Pilgrimage.
Most of the world’s great religious traditions share many spiritual practices, and one of the most important and shared is the practice and experience of pilgrimage. A pilgrimage is a spiritual journey, usually quite long and not too easy, undertaken for the purpose of traveling to a sacred place, as a search for deeper union and communion with the Mystery that most of us call God.
As a lay Christian and later clergyman, I have had the happy privilege of taking many different trips and retreats to places that my own religious tradition considers holy places of pilgrimage… Rome, Assisi, Jerusalem, Nazareth and Bethlehem, to name just a few. These places have had a profound effect on my spiritual life by helping me know and understand more deeply how Divinity lives, moves and has the Being of God in each of us and in all of us, as experienced by countless people throughout the centuries in these incredible places of faith and spirituality. They are a connection to the past and a promise to future generations of people who seek union and communion with the One who is the very source and goal of our being.
Is the OT a pilgrimage?
Well, I guess that depends on who you ask. HYOH and all that. For some people maybe not so much, but for most of us I would guess a big, resounding “YES” to the possibility of seeing TA that way and for that purpose. The numbers seem to show that most of us undertake a LASH, section, or straight walk specifically during times in our lives that could be considered thresholds, turning points, or transition times.
These include the majority of younger people who have just finished their education and have not yet embarked on their professional careers and family life (they ask themselves: «Who am I?»), as well as older people who have just finished their professional careers and are in the process of transitioning to deeper, calmer times and challenges of later life (they ask themselves: «Who am I now that I am no longer a nurse, lawyer, firefighter, pilot, waitress, etc.»). And of course, there are many people in between, including those who are between jobs, marriages, homes, relationships, etc. Many of us are “in the middle” and wondering about the meaning of life and, frankly, the meaning of US, of ME, of my own existence during this admittedly brief time and space of a human life.
So where exactly are we going?
If pilgrimage is a spiritual journey to a sacred place, where exactly do we go when we walk the path? What is the destination of the pilgrimage? Katadin? Sure. Jumper? OK. Anywhere to walk with flip flops or sections in the middle? Maybe.

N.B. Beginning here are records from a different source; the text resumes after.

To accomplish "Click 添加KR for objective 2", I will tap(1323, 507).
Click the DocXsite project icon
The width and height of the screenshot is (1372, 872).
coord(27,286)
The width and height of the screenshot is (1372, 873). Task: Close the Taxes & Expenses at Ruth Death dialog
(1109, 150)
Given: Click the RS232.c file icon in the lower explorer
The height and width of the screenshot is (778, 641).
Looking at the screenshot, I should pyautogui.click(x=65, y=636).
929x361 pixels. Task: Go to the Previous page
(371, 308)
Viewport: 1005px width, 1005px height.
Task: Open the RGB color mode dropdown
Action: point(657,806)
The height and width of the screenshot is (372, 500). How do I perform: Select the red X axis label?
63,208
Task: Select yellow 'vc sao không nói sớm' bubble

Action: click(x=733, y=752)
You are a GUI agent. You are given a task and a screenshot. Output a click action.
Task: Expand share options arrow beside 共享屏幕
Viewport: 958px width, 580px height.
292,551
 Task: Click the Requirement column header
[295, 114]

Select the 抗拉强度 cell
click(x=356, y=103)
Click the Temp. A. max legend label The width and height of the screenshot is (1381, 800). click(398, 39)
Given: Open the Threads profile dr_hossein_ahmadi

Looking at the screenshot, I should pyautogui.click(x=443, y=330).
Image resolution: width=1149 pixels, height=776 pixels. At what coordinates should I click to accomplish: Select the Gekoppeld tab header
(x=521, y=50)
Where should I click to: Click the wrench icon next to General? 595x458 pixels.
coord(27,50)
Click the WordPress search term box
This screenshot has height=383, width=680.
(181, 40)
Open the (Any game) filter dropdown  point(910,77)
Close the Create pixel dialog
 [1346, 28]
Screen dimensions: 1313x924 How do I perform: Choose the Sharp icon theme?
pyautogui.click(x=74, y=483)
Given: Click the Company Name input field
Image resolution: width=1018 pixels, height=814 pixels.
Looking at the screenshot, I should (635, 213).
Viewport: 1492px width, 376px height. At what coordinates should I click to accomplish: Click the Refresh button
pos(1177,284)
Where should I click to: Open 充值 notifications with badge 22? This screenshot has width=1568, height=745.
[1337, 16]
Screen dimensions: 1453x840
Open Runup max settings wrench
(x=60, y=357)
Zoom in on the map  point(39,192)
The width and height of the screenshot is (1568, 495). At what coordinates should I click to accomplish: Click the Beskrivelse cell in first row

But, really, where are we going in the spiritual sense of things? Because destiny is just an excuse. Katahdin, Springer, somewhere in between… any PLACE of destination is just an excuse for the hike. For the trip. For the trip. On the endless, long and winding road/path we walk together.
The true destination of a spiritual pilgrimage is WITHIN. It is the “place,” which is actually not a place at all, where eternity dwells deeply within each and every one of us. The home of God. The abode of the Spirit. The Mystery that most of us call God that lives in each and every one of us. The radiant and sacred Presence that shines in everyone and everything in creation.
AT offers us a beautiful and unique opportunity to fully immerse ourselves in what normally hides beneath the layers of our overly busy, chaotic, and stress-filled lives. The path has a way of stripping everything away, of peeling back the layers of things that we think are important but don’t really count for much in the long run.
WE are the destiny. Our true self, the Holy Mystery that dwells at the very center of our being, is the source and goal of this blue and green, starlit, rain-soaked, blood, sweat and tears journey. And we are all guaranteed arrival…whether we reach the end of the road or not. Well, good way!